═══ Excerpt ═══
Google HD enclosure for the best ones I guess.

josephhubbard
2006-07-19, 15:27
Do you think there's any possibility that an internal that would work with my G4 tower would not work as an external with the new pentium MacBooks?

Just trying to cover all the bases so I don't spend a bunch of money uselessly...

PB PM
2006-07-19, 16:00
Do you think there's any possibility that an internal that would work with my G4 tower would not work as an external with the new pentium MacBooks?

Just trying to cover all the bases so I don't spend a bunch of money uselessly...
You would need to reformat the drive before using it with an Intel Mac (BTW, no Macs use a Pentium CPU, as for the drives, IIRC they use a different drive format IIRC), but the drive itself would work. Depending on the year of your QS (is it the 2001 or 2002 model? The 2002 model does not have the 128GB drive limit), you could use any internal 3.5" drive and later put it into a FW case.

ghoti
2006-07-19, 16:03
You would need to reformat the drive before using it with an Intel Mac
Why that? My iPod works fine on both PPC and Intel Macs, and it's formatted with HPFS.

chucker
2006-07-19, 16:03
Well, the Yonah Core Solo/Duo CPUs are the direct successors of the Pentium M, which is an optimized, modernized form of the Pentium 3.

So Intel Macs' CPUs are indeed somewhat related to Pentiums.

chucker
2006-07-19, 16:04
Why that? My iPod works fine on both PPC and Intel Macs, and it's formatted with HPFS.

<smartass> HPFS? I doubt that. Windows doesn't even support that any more, and Mac OS never has. </smartass>

PB PM
2006-07-19, 16:07
Why that? My iPod works fine on both PPC and Intel Macs, and it's formatted with HPFS.
I was under the impression (from some posts I saw in the Genius Bar here) that one had to reformat the drive to something else to use it externally on the new Intel Macs, but I could be wrong.

chucker
2006-07-19, 16:09
Oh, you're thinking of GPT (on Intel) vs. APM (on PowerPC)? As of 10.4.3 (10.4.4?), Mac OS X can read and write both partition formats. However, PowerPC-based Macs can only boot off APM, and while Intel-based Macs can technically boot off both, Apple advises against this, and makes it hard to set that up.
═══ Extracted records ═══
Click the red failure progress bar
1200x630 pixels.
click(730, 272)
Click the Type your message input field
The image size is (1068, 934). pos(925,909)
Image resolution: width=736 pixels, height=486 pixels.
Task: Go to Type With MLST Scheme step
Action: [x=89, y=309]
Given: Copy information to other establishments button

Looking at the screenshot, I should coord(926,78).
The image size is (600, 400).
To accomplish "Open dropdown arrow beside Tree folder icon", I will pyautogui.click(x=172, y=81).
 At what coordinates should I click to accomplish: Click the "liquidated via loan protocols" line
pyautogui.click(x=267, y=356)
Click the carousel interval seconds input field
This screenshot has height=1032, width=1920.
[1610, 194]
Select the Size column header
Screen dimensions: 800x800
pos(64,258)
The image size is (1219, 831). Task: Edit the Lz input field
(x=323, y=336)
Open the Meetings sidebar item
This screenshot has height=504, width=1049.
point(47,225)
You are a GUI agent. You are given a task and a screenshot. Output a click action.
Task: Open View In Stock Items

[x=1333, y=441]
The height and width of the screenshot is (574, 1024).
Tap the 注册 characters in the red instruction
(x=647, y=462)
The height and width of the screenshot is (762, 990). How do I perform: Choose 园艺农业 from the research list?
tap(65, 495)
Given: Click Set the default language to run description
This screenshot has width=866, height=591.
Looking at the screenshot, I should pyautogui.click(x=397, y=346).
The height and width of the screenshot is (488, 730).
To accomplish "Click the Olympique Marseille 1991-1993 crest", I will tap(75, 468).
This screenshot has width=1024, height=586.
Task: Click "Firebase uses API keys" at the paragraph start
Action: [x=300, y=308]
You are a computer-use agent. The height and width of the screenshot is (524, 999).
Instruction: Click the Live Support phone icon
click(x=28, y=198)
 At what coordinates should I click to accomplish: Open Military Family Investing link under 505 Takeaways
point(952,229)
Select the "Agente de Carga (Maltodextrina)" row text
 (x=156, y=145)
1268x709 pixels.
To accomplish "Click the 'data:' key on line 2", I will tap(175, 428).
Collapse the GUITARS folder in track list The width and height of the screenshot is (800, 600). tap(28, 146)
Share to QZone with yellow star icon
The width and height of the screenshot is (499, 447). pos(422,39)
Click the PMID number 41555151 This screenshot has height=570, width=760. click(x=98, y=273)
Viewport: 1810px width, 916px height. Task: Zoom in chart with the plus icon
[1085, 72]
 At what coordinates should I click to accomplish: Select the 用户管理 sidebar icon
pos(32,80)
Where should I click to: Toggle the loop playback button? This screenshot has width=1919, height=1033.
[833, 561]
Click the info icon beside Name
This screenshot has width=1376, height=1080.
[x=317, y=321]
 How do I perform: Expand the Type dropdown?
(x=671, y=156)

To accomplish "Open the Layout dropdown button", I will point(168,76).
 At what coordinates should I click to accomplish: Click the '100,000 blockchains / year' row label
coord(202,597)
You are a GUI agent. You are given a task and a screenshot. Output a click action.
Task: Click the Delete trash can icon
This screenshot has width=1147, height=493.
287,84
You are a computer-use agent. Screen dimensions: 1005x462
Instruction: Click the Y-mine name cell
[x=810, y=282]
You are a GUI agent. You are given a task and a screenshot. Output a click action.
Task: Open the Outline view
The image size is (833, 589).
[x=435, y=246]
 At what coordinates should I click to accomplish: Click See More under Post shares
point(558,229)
═══
• List of tasks
**A.** In the forum thread about Mac drives, why does one poster say Intel Macs' CPUs are somewhat related to Pentiums? Answer in one to three sentences.
**B.** Pick up the forum thread about Mac drives and keep writing from the point where it stops.

• Task answers
**A.** The poster says the Yonah Core Solo/Duo chips in Intel Macs are the direct successors of the Pentium M. The Pentium M is an optimized, modernized form of the Pentium 3, so the link goes back to the Pentium line.

**B.**
An iPod is best left with an MBR or APM table, not a GPT one.

ghoti
2006-07-19, 16:10
<smartass> HPFS? I doubt that. Windows doesn't even support that any more, and Mac OS never has. </smartass>
Well whatever the stupid Mac file system is ;) HFS+ or sumpin'

josephhubbard
2006-07-19, 16:41
ha...i'm glad I spawned some good discussion. that was purely a mistake when I typed 'pentium' instead of 'intel'.

it's a 2002 933mhz, so the 125 limit shouldn't be a problem. i'm eyeballing some 250 gig drives from OWC...I think I'll take PB PM's suggestion and turn it into an external later. thanks for all the help! best i've gotten on this site I think...

Boomerangmacuser
2006-07-19, 23:01
FWIW I also recommend replacing the drive in your machine until it dies then pick up an external drive enclosure.

I just picked up a external drive; a Vantec NexStarhttp://www.vantecusa.com/product-storage.html# model NST-350UF. It takes 3.5" IDE drives (from my crapped out PC). It uses both FW and USB 2.0. It's fanless, the aluminum enclosure dumps the heat pretty well. I only wish it were easier to change the HDD's, I have a couple of old ones I'd like to swap around.

When I hooked it up to my Mac with an NTFS formatted drive in it, Spotlight even indexed it! OS X veterans may say "well duh, of course it indexes external drives" but as a newb, I was impressed.